For a moment I thought he would refuse; then he sat down at the piano and opened it again. “Very well. Shall we begin with some scales, just to ensure that your voice is in tune?” 

“My voice is in fine tune,” I replied, the condescending manner that had crept into his tone irritating me. “You may begin with the other aria that I brought with me from Paris, if you like, to ensure that I am properly warmed up.”

“Very well,” Erik repeated, his face like stone, and I turned away from him before my own countenance could betray me. He would forgive me— surely he would forgive me for my sudden outburst once I had sung for him. He did not know— could not know— that this was the same aria during which my voice had failed me in that last awful performance I had given in Paris, when I had needed to tell him all the things I could not admit even to myself, and had been met only with disaster. But it did not matter any more; he would hear it now. I would not fail this time. I must not fail. 

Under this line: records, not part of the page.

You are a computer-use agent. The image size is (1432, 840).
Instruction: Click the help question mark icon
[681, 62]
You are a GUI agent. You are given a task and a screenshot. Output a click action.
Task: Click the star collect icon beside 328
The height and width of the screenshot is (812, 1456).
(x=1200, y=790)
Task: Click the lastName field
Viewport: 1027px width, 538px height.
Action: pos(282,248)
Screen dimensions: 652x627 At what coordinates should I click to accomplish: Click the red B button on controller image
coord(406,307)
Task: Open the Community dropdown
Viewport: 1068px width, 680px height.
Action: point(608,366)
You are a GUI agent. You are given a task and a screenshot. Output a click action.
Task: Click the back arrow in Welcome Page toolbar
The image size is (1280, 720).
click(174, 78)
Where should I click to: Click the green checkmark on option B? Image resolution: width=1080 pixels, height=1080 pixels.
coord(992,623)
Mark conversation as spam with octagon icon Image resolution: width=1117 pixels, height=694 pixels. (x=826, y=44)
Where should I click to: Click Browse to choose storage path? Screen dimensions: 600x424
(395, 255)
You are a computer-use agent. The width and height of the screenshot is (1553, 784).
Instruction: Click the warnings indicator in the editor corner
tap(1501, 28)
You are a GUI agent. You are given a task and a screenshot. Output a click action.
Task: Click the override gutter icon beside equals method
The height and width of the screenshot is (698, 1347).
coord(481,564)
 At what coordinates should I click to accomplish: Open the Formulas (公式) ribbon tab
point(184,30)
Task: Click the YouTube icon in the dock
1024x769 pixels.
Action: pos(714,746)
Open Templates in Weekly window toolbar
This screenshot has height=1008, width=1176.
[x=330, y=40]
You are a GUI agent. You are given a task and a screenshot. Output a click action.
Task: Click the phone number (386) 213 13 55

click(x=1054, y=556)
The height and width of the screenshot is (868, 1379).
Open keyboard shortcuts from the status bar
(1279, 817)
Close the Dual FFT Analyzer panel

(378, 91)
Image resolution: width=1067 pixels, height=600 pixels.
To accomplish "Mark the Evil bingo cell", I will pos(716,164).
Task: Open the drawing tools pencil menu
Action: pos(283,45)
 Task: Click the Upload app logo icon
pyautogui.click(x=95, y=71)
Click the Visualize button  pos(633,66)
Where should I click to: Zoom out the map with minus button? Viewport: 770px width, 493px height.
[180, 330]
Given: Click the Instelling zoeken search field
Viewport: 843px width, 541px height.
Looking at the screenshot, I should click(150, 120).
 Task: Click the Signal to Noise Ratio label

Behind me, Erik began to play, and I suddenly realized that I was shaking like a leaf. Suppose, even now, I could not tell him? Suppose, even now, he did not hear me, even through the music that he himself had taught me to sing? But there was no time for doubt. Erik hesitated for the briefest moment on the note after which I was to begin, as though he, too, were suddenly afraid. I took a deep breath, opened my lips, and sang. 

My voice filled the room with all of its old splendor and radiance, as it had not done for many years, and all of a sudden I knew that I would not fail. Erik’s playing guided me; my voice could not falter— it could not break. I was not safe, and I knew it; the music was wild and dangerous and full of all the passion I hardly dared feel— but I was free. If only for these few precious moments, I was Christine Daaé once more. 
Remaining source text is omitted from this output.